Requirements: Echo the records below verbatim, from the line containing "You are a computer-use" through the line containing "(x=197, y=67)", with both of those lines included. Omit the pictures from your reply.

:: Records to use

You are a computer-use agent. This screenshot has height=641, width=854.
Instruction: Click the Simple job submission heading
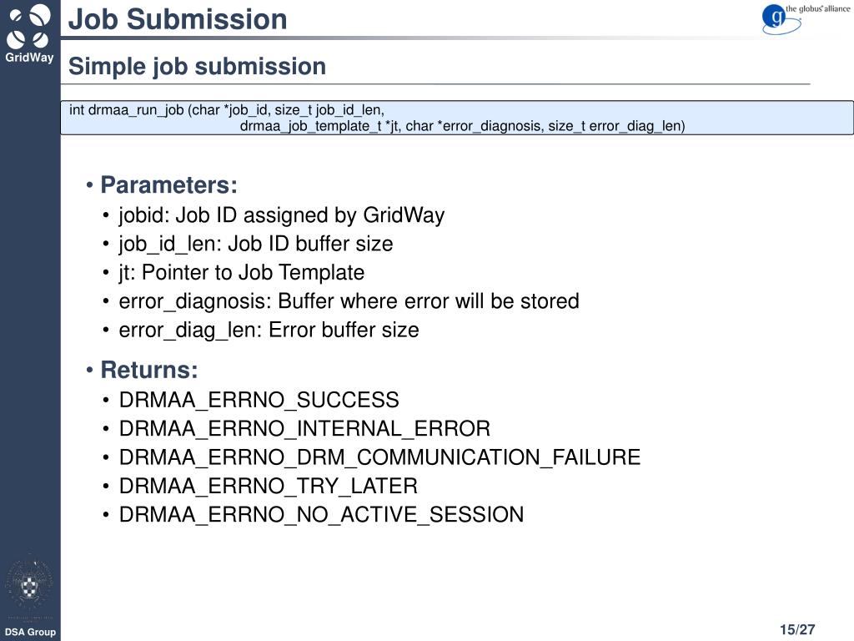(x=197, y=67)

::::
:: Records to use

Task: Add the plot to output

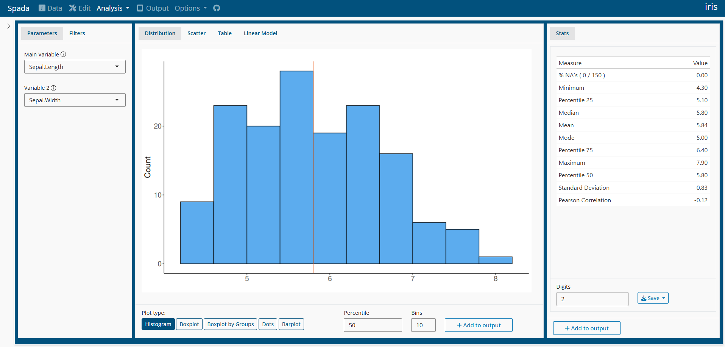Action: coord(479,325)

::::

Solution to the problem:
You are a computer-use agent. This screenshot has height=641, width=854.
Instruction: Click the Simple job submission heading
(x=197, y=67)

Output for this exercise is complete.